▶ _Short task_
Lay out everything from the line containing "The width and height of the screenshot is (922, 285)." down to the line containing "tap(511, 82)" as a two-column CSV with the headers text and answer, one row per record. Put each value in a single quoted field, with line breaks replaced by spaces.

#### Provided entries ####

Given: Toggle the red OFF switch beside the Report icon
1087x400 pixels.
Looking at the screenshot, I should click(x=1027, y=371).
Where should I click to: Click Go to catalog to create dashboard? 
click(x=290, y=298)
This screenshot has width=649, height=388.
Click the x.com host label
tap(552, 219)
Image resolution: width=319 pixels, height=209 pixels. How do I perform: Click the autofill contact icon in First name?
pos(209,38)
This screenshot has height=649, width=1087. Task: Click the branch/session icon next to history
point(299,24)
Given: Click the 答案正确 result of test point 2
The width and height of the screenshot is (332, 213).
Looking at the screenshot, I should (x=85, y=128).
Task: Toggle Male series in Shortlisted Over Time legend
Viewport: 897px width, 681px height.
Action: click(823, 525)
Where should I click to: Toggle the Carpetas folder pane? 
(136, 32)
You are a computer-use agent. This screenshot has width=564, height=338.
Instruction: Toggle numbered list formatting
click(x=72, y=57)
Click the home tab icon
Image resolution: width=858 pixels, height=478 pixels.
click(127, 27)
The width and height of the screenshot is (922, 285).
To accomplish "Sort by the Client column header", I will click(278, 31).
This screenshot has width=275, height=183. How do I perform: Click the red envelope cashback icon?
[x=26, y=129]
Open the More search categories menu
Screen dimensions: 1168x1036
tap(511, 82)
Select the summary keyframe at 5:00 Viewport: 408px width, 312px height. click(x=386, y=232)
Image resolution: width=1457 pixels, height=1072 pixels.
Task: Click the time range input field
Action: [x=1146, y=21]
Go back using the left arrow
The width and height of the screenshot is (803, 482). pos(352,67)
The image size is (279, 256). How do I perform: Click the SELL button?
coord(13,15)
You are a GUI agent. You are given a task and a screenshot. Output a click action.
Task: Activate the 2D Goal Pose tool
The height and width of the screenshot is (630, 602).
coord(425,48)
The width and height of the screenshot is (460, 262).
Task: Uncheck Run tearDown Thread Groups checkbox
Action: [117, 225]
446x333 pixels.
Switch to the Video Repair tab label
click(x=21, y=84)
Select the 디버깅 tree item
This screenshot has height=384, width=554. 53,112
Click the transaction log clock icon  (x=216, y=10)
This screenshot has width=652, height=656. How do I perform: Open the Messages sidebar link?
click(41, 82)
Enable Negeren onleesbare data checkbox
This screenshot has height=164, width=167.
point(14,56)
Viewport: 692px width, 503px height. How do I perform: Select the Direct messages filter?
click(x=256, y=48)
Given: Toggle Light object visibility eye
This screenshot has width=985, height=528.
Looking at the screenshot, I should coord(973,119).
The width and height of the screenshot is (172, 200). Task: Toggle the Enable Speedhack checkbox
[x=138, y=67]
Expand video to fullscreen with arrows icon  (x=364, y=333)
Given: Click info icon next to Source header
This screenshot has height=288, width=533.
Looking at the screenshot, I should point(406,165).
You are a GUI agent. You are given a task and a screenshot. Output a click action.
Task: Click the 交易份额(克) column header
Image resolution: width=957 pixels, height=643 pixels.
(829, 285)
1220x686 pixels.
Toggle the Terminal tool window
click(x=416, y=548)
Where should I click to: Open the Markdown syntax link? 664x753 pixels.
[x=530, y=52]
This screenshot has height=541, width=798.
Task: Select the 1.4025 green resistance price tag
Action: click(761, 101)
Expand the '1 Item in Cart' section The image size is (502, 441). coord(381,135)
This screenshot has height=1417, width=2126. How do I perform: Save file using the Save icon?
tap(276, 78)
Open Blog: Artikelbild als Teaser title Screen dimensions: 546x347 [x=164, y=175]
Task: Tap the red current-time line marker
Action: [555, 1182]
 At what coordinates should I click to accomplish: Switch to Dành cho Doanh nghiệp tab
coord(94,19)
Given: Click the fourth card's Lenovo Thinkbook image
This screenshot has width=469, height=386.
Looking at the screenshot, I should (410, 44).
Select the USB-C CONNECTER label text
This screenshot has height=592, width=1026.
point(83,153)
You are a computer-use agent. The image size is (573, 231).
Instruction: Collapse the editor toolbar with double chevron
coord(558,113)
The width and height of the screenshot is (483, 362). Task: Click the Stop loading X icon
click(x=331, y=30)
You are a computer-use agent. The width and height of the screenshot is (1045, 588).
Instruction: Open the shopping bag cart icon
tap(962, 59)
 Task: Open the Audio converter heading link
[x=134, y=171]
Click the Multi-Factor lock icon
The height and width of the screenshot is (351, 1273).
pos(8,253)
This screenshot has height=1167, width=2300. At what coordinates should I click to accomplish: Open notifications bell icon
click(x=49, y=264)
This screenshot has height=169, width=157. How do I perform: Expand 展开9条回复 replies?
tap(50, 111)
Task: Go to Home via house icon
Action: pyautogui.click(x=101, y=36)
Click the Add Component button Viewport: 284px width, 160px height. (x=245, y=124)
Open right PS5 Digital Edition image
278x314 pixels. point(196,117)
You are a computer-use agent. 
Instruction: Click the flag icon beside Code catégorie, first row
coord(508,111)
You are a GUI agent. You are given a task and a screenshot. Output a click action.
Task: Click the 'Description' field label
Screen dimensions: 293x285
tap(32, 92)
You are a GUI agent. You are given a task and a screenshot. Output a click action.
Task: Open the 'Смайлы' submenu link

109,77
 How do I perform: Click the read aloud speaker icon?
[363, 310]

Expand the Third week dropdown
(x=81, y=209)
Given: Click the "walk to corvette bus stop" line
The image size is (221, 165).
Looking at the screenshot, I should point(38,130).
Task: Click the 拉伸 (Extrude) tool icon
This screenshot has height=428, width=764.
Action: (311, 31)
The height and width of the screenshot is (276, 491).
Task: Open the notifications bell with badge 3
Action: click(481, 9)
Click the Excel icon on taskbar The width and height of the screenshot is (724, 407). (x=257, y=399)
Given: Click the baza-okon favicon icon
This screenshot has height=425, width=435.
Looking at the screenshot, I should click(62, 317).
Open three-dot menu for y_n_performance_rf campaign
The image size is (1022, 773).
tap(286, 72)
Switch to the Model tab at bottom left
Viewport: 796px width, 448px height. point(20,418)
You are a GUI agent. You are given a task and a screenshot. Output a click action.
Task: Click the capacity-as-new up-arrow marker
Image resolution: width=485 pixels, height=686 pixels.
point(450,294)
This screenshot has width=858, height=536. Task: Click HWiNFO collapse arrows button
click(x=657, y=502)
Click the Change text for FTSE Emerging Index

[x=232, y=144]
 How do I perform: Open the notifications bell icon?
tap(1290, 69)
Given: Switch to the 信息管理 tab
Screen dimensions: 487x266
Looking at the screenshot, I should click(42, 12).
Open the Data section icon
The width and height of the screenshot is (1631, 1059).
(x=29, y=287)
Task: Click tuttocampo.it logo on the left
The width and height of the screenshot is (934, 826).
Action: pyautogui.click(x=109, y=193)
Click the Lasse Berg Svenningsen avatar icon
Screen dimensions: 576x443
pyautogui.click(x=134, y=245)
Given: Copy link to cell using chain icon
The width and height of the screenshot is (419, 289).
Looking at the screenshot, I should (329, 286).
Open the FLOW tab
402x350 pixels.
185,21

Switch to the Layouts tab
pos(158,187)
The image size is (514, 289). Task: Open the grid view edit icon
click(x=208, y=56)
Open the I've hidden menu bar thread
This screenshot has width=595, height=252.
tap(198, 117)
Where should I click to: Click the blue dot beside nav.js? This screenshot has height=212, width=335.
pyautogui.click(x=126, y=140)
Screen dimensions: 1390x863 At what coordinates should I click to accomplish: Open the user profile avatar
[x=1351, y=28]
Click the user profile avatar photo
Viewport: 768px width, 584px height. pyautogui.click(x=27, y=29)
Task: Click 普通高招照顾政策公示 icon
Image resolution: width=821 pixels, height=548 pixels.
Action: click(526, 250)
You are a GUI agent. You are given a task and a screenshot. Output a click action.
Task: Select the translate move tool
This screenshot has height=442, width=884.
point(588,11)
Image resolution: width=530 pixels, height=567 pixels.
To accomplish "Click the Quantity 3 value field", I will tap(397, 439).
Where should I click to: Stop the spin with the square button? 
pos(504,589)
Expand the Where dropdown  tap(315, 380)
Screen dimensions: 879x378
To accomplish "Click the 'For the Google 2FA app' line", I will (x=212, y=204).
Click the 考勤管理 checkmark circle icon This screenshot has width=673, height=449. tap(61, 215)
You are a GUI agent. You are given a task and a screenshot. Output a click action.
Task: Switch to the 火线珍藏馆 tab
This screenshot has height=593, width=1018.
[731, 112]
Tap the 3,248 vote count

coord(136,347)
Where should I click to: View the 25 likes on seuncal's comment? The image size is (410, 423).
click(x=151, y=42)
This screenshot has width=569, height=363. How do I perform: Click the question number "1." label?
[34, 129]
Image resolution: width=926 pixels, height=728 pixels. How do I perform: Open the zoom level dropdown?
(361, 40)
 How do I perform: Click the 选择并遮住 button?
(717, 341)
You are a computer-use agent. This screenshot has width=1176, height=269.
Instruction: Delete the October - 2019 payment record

####

▶ _Correct result_
text,answer
"The width and height of the screenshot is (922, 285). To accomplish ""Sort by the Client column header"",","I will click(278, 31)."
"This screenshot has width=275, height=183. How do I perform: Click the red envelope cashback icon?","[x=26, y=129]"
"Open the More search categories menu Screen dimensions: 1168x1036","tap(511, 82)"